Editorials

Feedback on Database Design Experiences

Featured Article(s)
Useful Undocumented SQL Server 2008 Database Engine Stored Procedures
In this article, Alexander Chigrik looks at ten undocumented SQL Server database engine stored procedures that shipped with SQL Server 2008.

Feedback on Database Design Experiences
I posted several questions yesterday asking about your experiences designing databases for lots of volume. Some great responses, ironically some of them are contradictory (figures!) – but wanted to share them here for your consideration over the next couple of days.

If you would like to jump in here with your experiences, please drop me a note here. I’d love to hear what you’ve seen and how you would approach things.

From David: "1. On the same server, the performance does not matter about multiple vs single database, but Maintenance is MUCH easier on single database.

2. On single server, a connection is a connection and 100 is the same as 10 x 10.

3. Several dependencies: Is there shared data or is every persons data unique? Is the access all read or a combination of read and write? Is latency a problem (if one user enters data, does it need to be available to other users instantly or is a few second delay OK?)

One large database is much more efficient to query than an union across multiple databases to get all the data.

If only a few people write to the database and many people read, it is nice to have one master database and several replicated databases on separate servers for the query only users."

…and Robert writes: "1. Query performance for end users. Does it matter if different users are querying a single databases versus multiple databases.

I think it depends on the queries…obviously, the quickest queries are those performed on one table, indexed accordingly and using exact matches as the querying criteria. That being said, proper planning and design can make multiple database queries appear seamless to the user and should not be an issue….As an example, I was working on a web search which would allow users to query 13 different variables in any combination. These 13 variables traversed at least ten different tables, each with 10mil+ records, in a single database, and there were exact match criteria used as well as “contains” style searches. The database was primarily an archival style database, and was not set up to search in this manner. Also, each record had a composite Primary key relating them to each other, but some relationships were zero-to-many, and I would have to determine the most recent record as the output in each table.….ultimately, I decided the best way to handle this search was to design and use a flat search table, containing the data in all ten tables indexed accordingly.

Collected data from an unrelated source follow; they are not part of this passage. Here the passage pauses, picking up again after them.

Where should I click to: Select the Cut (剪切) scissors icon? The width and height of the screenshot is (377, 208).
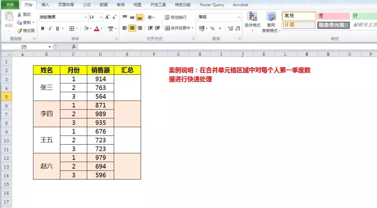pos(20,14)
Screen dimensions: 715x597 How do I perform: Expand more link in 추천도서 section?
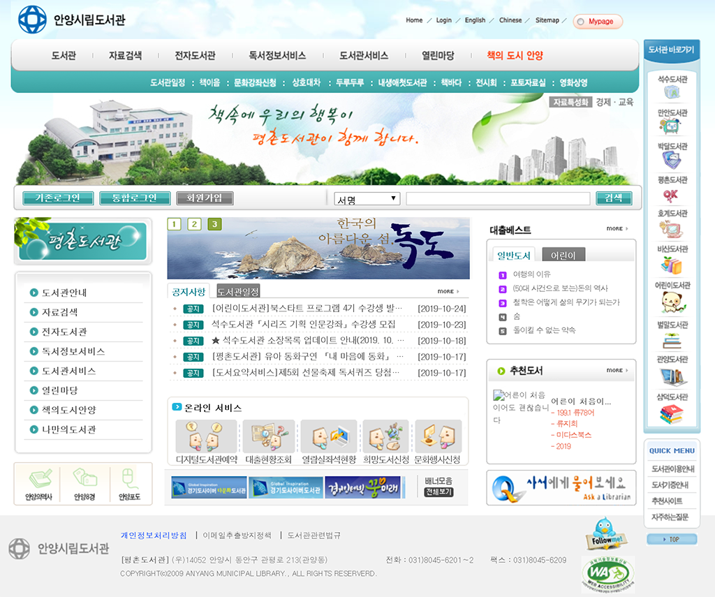[617, 371]
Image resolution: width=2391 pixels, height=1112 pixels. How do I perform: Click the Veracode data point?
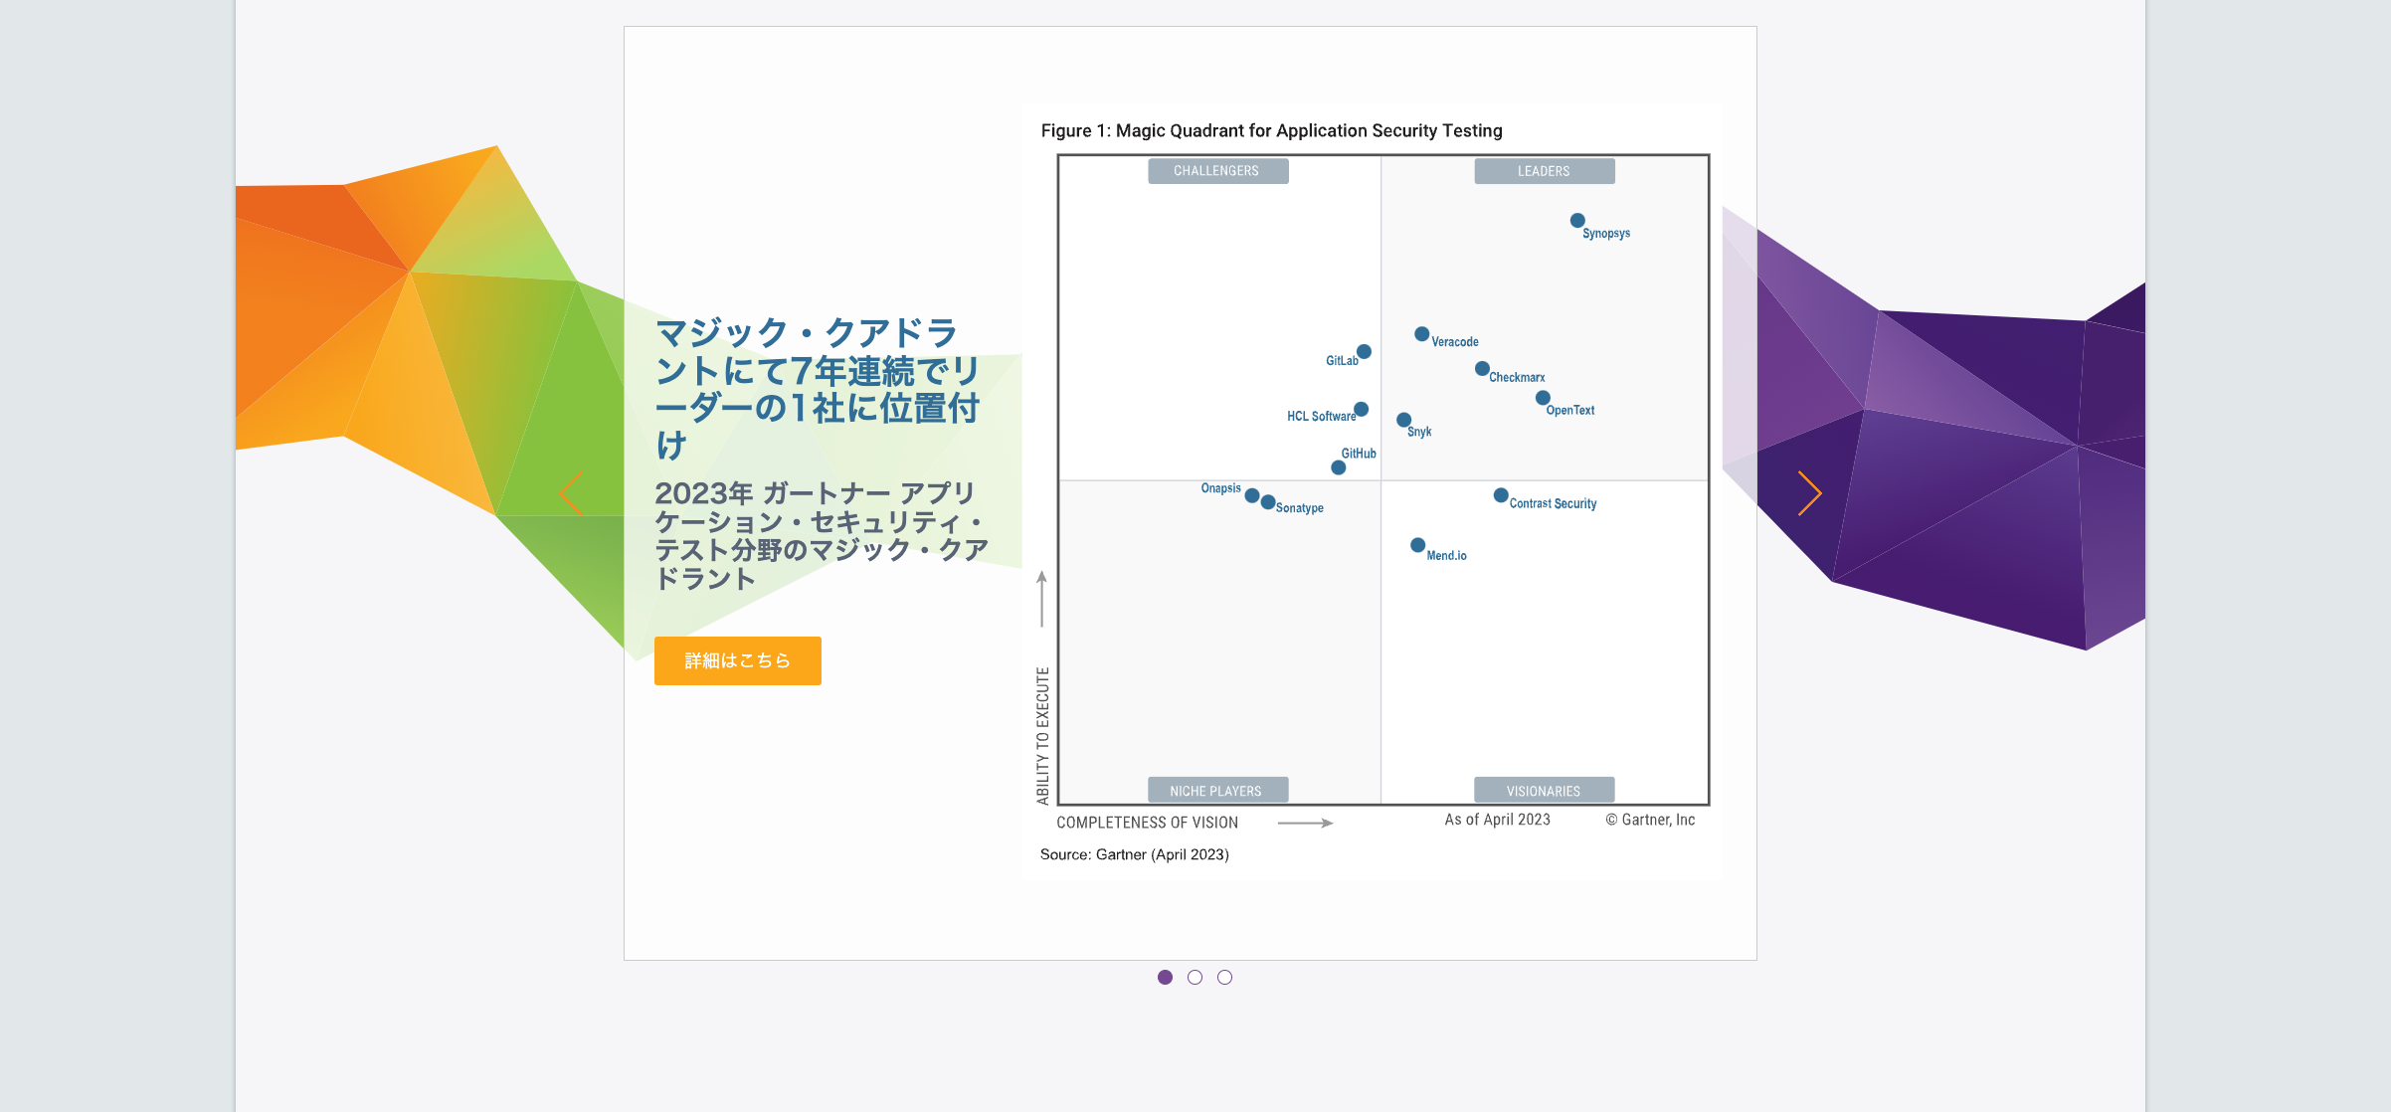coord(1422,334)
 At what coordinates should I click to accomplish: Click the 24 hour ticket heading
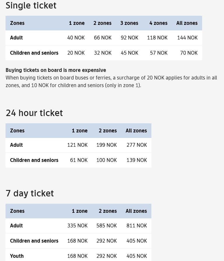click(34, 113)
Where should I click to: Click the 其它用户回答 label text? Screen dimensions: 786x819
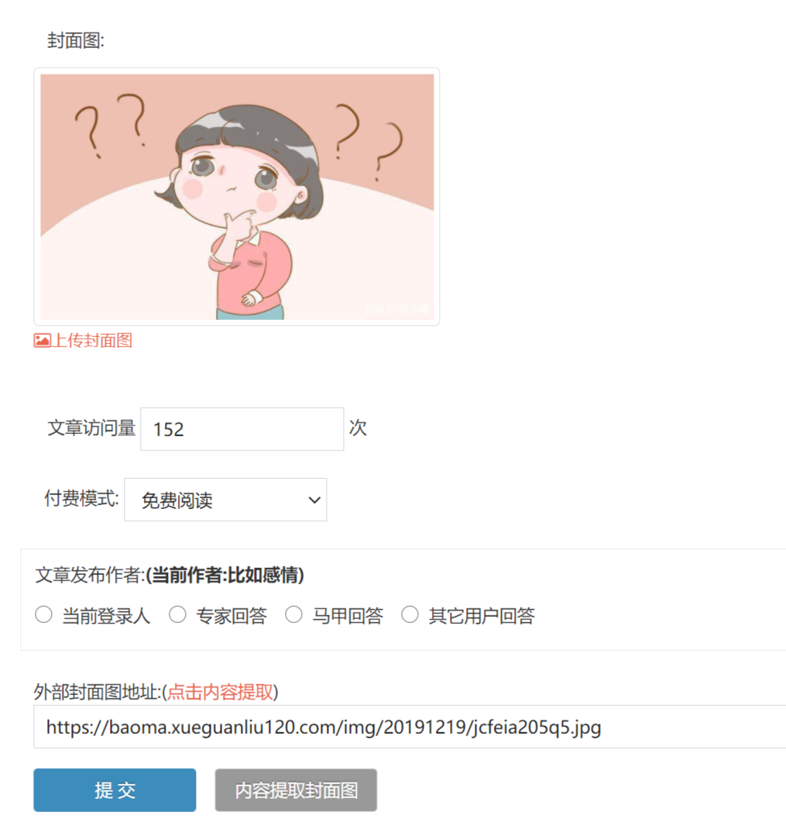point(481,616)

2. Resource utilization on the server side. Does it matter for the server resources if there are 100 connections to a single database vs 10 connections to 10 different databases.

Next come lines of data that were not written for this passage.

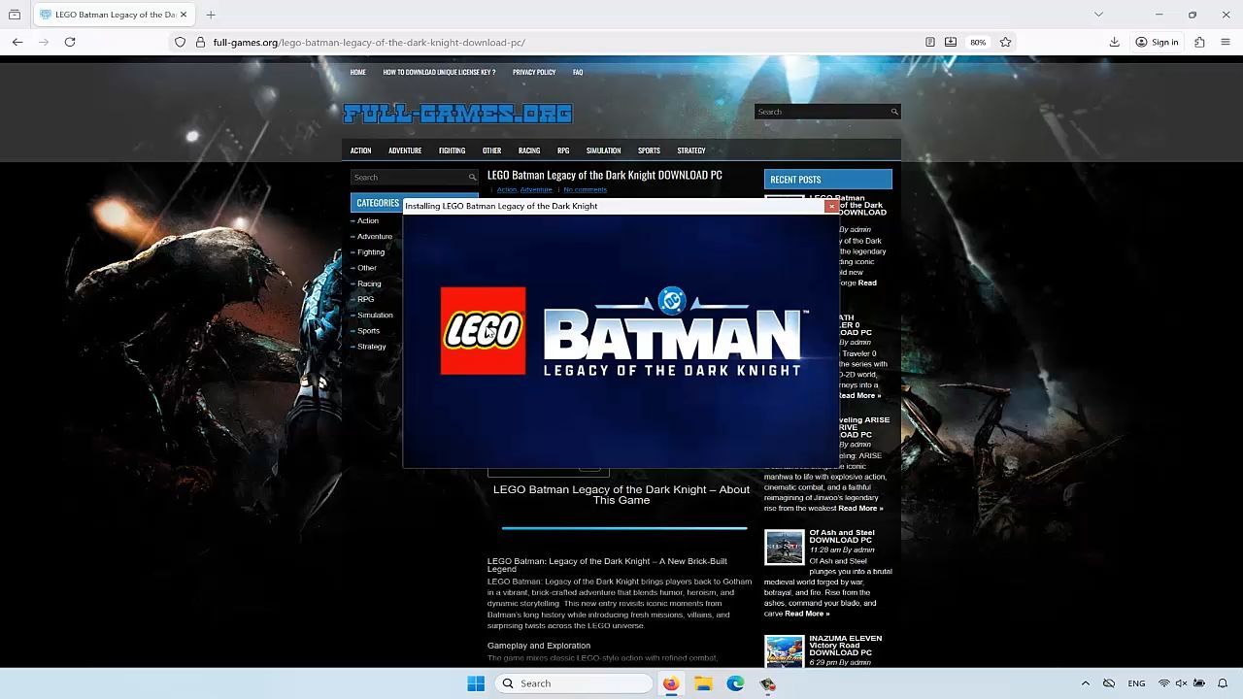Open Firefox downloads panel
This screenshot has width=1243, height=699.
tap(1114, 42)
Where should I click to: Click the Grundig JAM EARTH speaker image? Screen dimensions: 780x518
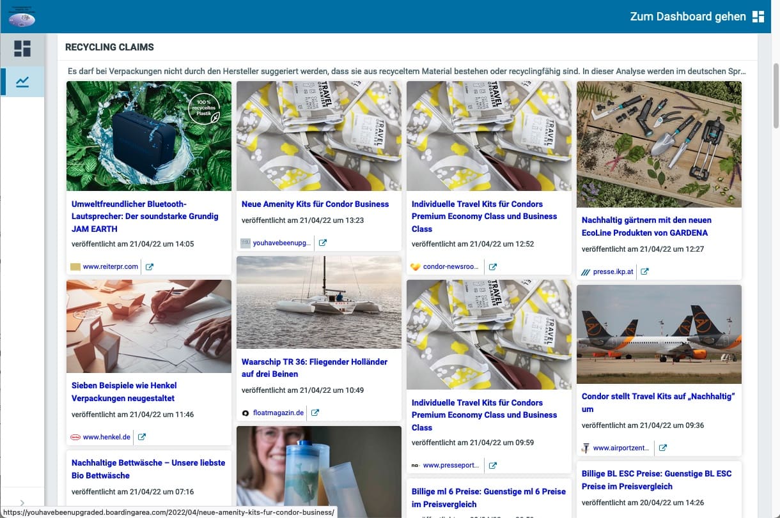coord(149,136)
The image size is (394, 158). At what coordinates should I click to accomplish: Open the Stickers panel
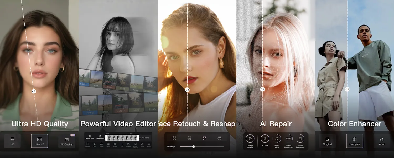(x=128, y=144)
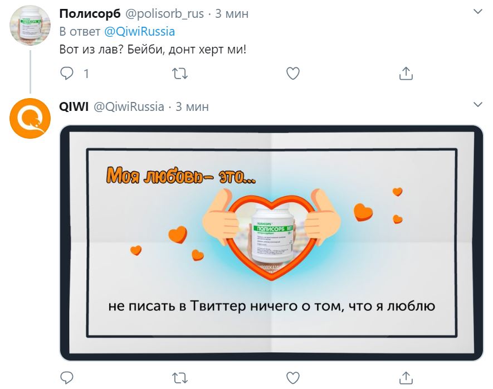Viewport: 493px width, 389px height.
Task: Click the QIWI display name
Action: (74, 106)
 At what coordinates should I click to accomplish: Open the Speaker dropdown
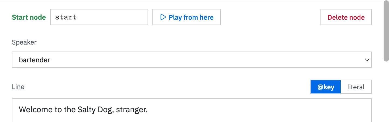click(x=192, y=60)
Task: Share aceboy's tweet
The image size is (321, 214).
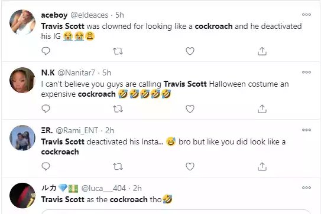Action: [262, 51]
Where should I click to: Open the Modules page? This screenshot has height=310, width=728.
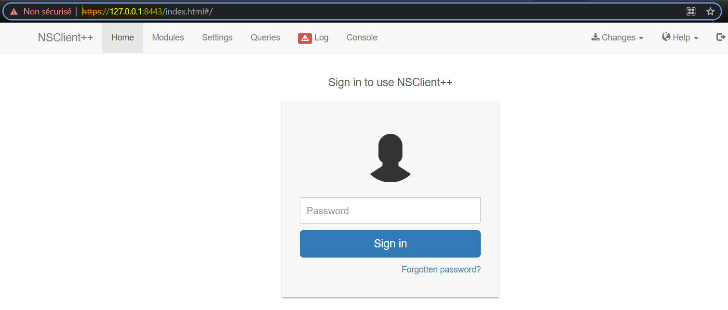pyautogui.click(x=168, y=38)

I am not so sure of the impact on this one. I would speculate that ten to ten might provide better load balancing, but I am unsure.


3. Database size concerns. A single database will obviously be huge and will grow with time. Does that make performance or maintainability a concern for this solution, versus if we had separate databases.

One advantage about separate databases is their scalability in that you can move them to different servers if needed and then link back to them accordingly. Or you can anticipate the growth in advance and design your system to host different databases on different server from the outset (Likely won’t happen unless you have the resources to do this at the time). I do believe performance will take a hit on this one, so planning and design is important to minimize the effects. Obviously, maintainability becomes more difficult the more databases and servers you use.

On the other hand, one large database, which would be easier to maintain, can also cause potential problems when doing expensive queries that use a lot of tables at one time. We have used replication as a means to help load balance…our main database is only used to store data, and our replicated databases are used for searching. All changes are made to the main database and the changes flow down to the replicated copies accordingly."